Não digo nada por algum tempo, não querendo força - lo a falar. Mas não estou preparado para o soluço sofrido que deixa seus lábios, ele aperta com força a garrafa em suas mãos e os dedos ficam pálidos mediante a força aplicada no gesto. Sem me importar se estou invadindo seu espaço pessoal, o tomo em meus braços. Ele segura - se a mim como se sua vida dependesse disso. Corro os dedos por seus cabelos escuros como costumo fazer com Miley. Ele sempre gostou do nosso tempo onde não fazemos nada a não ser nos abraçar e trocar carinhos. Curtindo assim a companhia um do outro. Nosso relacionamento nunca foi e nunca será baseado em sexo, mas sim nos mais simples e puros gestos de amor, carinho e respeito.
Não me permito contar os minutos que passamos abraçados, envolvidos em uma mesma sintonia baseada na dor de uma quase perda, mas sorrio quando ele ainda sem me soltar, me oferece seu melhor e mais sincero sorriso.
- Eu gosto do seu abraço.
- Você não é tão mal nisso. - lhe pisco um olho, limpando o restante de suas lágrimas. - Miley também adora abraços. - confesso para ele como se estivesse contando um obscuro segredo mas que não é mistério para ninguém.
Quando enfim decidiu se aceitar como é, meu noivo pareceu florescer em si mesmo. A confusão, humor horrível e as vezes resoluções com os próprios punhos a que se agarrava, passaram a ser nada quando disse "sim!" para si mesmo. E distribuir abraços praticamente virou seu hobby favorito.
- Ele está bem? - volto de meus pensamentos.
- Sim. - afirmo com toda a vontade que há em mim. Ele tem que ficar bem. - Ele está em coma nesse momento, mas sei que ainda vou vê - lo sorrir como costuma fazer.
- Ele é tão legal. Quem faria isso com ele? - suas sobrancelhas castanhas estão quase se tornando uma, enquanto pensa. Suspiro.
- As vezes só o fato de sermos felizes, já incomoda muita gente.
- Atiraram nele James. - murmura com uma pitada de raiva em sua voz. Raiva essa que compartilho com ele. Me lembrar que a mulher que dizia ama - lo, também atirou nele como se não fosse nada, me faz desejar estar em uma sala sozinho com ela e fazer o que nunca fiz na vida. Bater em alguém e também em uma mulher.- Sabia que todos os dias antes de ir para a escola, eu treinava na frente do espelho?
Nego suavemente, não entendendo onde ele quer chegar.

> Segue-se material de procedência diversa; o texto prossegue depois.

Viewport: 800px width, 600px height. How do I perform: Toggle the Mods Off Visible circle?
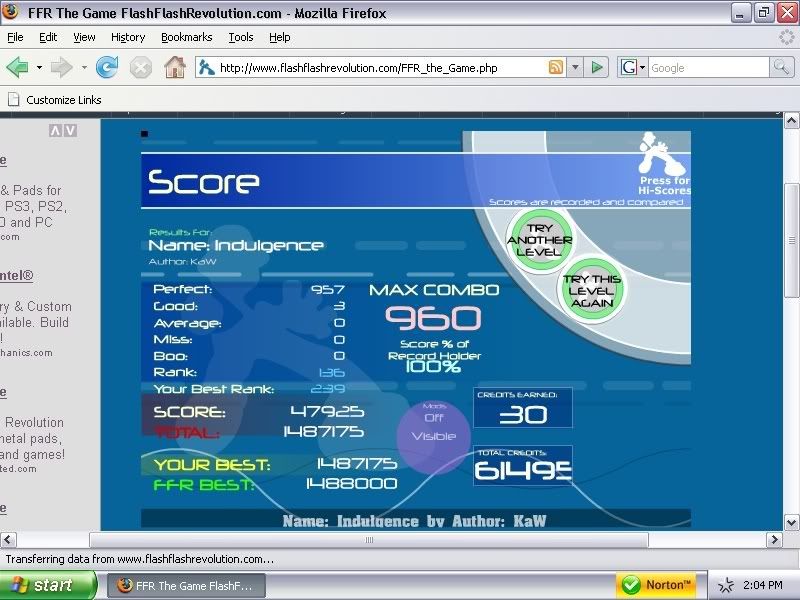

- Eu não queria fazer feio quando o chamasse de pai pela primeira vez sabe? - pigarreia baixinho. Olha para os pés e volta a me olhar. A intensidade que há nesses olhos escuros é capaz de desconcertar qualquer um. - Sei que já tenho quinze anos e sou bem grande para isso, mas eu só queria sentir um pouco do que meu irmão na certa sente. Acolhimento. Miley já fez tanto por mim, que só queria lhe dar um presente. Ele é muito mais que o cara que nos salvou de um abrigo, que bateu no meu pai biológico, que me deu um celular e também roupas de cama dos personagens que gosto. Ele é meu amigo e também o pai que sempre desejei. E agora ele não vai me ouvir chama - lo, pois está em coma.
O abraço novamente quando suas palavras se perdem em meio a sua força em segurar seu choro.
Um tempo depois, peço para meu pai leva - lo para casa. Enquanto eu ficaria aqui e esperaria por notícias. Sendo elas boas ou ruins, não deixaria ele sozinho. Lilian aparece quando estou quase dormindo e juntos vemos a noite toda passar bem diante de nossos olhos, me sentindo frustrado quando perto das oito o médico responsável por ele nos informa que seu quadro não mudou. E mesmo com o coração pequeno de preocupação, eu tinha minha família e amigos comigo ali.